Qualche tempo fa, scherzando durante una conversazione telefonica, asserivo che ci trovavamo di fronte al primo conclamato esempio di guerra civile neo liberista. Purtroppo i fatti seguenti hanno persino peggiorato il quadro della situazione. Ai primi spari, ha fatto seguito un esodo di massa, che perdendo ogni connotato politico, ha
svelato sempre di più una motivazione economica. E qui si apre un interrogativo scivoloso per noi anarchici. Com'è che i cittadini di Valona e Argirocastro hanno sciolto con la forza ogni parvenza di governo, hanno abbattuto il potere costituito, si sono organizzati in assemblee plenarie per l'autogestione delle loro città e però di fatto nulla è cambiato, non si è costruita nessuna prospettiva rivoluzionaria e nelle strade si continua a sparare. L'unica risposta plausibile è che mancando oramai una qualsiasi scala di riferimento di valori comuni, essendo diventato il benessere materiale l'unico obiettivo, lo sbocco naturale di questa situazione non poteva essere che l'evoluzione del capitalismo allo stadio selvaggio. In questo senso l'Albania parrebbe essere non un paese arretrato. Ma anzi diverrebbe una sorta di paradigma di ciò che il capitalismo potrebbe diventare se non ci daremo gli strumenti per combatterlo a fondo. Troppi di noi sembrano essersi inconsciamente convinti dell' intramontabilità di questo modo di produzione. Di fatto però il capitalismo, nel corso degli ultimi dieci anni è molto cambiato.

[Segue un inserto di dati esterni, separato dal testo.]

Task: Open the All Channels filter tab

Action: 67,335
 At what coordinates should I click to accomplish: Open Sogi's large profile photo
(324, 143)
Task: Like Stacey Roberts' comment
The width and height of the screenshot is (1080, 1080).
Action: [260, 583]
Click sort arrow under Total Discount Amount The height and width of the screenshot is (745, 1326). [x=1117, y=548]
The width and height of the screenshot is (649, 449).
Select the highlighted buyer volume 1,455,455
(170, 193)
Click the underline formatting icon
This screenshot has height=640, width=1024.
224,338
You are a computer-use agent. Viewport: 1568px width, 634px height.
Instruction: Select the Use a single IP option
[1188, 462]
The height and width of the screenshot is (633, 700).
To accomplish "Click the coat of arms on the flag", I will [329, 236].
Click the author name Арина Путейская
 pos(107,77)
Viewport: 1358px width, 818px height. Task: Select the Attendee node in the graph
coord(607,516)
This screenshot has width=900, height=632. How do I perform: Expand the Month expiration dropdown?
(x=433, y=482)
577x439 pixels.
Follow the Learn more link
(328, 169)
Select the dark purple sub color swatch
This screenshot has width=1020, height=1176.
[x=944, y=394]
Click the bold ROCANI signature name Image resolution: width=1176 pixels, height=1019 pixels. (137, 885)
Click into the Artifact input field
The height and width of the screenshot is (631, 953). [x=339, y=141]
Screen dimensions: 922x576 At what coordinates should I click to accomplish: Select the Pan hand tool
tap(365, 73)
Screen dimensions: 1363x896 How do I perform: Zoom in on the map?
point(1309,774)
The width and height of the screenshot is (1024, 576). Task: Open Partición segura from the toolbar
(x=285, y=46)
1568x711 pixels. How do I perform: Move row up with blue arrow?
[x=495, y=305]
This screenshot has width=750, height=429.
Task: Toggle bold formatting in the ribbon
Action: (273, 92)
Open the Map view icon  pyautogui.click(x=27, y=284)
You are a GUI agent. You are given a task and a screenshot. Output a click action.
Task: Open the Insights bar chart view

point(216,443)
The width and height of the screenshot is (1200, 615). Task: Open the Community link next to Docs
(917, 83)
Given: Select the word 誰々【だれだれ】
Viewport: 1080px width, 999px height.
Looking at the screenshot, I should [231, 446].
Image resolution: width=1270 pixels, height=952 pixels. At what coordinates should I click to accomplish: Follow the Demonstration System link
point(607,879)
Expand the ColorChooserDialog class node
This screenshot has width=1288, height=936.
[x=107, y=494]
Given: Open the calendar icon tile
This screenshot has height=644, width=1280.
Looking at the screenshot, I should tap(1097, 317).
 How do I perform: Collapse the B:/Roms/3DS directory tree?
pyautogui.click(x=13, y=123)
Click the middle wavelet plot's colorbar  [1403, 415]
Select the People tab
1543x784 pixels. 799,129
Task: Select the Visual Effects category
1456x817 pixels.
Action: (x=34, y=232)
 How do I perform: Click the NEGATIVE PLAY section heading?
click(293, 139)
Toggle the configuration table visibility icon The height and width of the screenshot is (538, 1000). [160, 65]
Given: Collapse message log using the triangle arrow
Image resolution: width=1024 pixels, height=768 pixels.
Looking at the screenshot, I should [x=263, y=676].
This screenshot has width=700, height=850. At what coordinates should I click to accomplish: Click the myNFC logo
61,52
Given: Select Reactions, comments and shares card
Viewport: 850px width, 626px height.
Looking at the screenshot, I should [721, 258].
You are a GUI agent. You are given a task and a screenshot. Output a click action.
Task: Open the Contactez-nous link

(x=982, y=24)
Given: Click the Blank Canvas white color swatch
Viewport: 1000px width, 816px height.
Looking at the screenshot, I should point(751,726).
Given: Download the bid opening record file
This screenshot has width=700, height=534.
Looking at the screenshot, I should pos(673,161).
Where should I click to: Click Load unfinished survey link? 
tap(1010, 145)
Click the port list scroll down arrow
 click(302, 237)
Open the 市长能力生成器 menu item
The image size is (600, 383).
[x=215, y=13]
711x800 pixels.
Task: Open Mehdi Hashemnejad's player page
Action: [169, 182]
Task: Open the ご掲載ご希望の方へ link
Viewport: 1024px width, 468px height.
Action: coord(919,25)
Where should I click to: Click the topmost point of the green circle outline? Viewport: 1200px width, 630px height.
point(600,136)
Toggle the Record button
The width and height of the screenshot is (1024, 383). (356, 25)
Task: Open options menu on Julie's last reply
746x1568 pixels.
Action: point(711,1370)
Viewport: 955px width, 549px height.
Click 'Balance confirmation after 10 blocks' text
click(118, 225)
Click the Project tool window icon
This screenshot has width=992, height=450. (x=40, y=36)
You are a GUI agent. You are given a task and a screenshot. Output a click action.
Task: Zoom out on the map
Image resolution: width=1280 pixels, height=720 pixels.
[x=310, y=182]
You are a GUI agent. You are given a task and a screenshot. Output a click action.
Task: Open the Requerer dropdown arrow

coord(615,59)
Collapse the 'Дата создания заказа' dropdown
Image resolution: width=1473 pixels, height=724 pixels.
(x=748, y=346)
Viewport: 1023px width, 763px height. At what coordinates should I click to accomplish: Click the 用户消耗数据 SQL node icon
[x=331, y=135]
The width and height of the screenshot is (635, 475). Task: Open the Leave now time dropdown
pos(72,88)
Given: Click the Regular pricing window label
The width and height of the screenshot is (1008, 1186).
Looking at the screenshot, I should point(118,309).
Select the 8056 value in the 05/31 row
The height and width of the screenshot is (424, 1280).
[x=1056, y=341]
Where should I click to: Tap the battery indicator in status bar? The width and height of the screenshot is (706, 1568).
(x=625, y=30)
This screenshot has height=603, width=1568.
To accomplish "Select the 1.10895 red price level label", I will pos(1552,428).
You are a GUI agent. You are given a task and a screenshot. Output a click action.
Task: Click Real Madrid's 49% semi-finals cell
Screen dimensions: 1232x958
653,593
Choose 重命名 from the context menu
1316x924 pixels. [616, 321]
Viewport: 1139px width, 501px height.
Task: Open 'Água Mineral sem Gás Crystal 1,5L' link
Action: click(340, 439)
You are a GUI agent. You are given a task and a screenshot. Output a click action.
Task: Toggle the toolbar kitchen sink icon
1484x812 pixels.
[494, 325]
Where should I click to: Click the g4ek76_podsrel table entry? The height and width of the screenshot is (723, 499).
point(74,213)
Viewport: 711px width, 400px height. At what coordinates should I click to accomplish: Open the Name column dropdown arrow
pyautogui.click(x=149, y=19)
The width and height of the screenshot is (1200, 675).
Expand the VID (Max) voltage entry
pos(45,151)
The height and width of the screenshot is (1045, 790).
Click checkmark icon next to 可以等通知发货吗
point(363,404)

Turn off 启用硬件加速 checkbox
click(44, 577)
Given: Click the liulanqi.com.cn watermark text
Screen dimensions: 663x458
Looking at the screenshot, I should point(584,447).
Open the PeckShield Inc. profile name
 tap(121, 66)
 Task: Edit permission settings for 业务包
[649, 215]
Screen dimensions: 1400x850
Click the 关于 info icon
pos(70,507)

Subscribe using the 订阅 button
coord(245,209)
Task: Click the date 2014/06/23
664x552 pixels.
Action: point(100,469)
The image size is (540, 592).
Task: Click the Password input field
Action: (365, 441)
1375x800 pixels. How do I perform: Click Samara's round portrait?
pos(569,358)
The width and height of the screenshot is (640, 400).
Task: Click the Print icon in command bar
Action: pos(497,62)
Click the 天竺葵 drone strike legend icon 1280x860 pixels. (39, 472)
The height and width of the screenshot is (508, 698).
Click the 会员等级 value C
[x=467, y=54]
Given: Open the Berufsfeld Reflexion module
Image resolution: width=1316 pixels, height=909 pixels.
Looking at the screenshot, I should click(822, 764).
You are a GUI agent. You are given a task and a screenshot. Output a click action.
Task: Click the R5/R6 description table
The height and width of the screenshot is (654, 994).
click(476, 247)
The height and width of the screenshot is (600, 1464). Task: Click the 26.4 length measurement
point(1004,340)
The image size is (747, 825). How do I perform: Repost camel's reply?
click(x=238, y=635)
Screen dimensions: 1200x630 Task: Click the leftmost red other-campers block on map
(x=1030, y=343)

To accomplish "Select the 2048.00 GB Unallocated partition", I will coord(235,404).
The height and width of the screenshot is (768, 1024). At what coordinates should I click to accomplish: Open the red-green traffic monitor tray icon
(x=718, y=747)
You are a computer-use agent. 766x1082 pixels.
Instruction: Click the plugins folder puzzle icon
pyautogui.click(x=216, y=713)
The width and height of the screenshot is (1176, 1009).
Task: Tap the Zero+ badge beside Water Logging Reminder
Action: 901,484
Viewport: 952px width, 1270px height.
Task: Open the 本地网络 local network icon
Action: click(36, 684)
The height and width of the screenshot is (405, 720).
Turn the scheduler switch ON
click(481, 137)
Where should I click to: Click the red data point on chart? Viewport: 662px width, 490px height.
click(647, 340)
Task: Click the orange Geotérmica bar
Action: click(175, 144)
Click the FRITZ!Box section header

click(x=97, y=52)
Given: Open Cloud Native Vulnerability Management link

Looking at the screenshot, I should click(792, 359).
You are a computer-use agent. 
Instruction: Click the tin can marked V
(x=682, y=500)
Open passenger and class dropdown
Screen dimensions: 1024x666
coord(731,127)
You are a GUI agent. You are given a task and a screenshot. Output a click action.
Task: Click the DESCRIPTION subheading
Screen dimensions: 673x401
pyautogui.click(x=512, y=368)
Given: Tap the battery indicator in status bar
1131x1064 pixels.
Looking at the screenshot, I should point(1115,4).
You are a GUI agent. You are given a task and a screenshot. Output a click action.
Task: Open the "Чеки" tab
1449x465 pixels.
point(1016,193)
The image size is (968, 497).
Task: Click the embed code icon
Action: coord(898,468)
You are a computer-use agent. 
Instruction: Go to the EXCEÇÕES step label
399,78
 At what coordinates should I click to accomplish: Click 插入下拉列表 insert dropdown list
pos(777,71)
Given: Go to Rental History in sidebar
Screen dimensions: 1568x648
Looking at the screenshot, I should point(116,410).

L'introduzione dell'informatica e la sempre maggiore disponibilità di manodopera a basso costo ha di fatto portato alla globalizzazione dell'economia. Nuove forme di lavoro si sono affacciate sul mercato, imponendosi rapidamente per la loro maggiore controllabilità da parte della classe imprenditrice. L'illusione del lavoro autonomo ha creato una vera e propria classe intermedia di ipersfruttati, i quali pur essendo possessori dei loro mezzi di produzione, non dispongono di alcun potere contrattuale. Vedere la crisi albanese in un altra ottica sarebbe un errore. Si finirebbe per riempirsi la bocca con il concetto di solidarietà, come fa, con senso di carità pelosa, la chiesa. Credo che sia d'uopo cominciare ad attrezzarci per quella che sarà forse la grande battaglia d'inizio millennio. Perché altrimenti altro che uno, cento mille Vietnam. Qui rischiamo di avere una, cento, mille Albanie.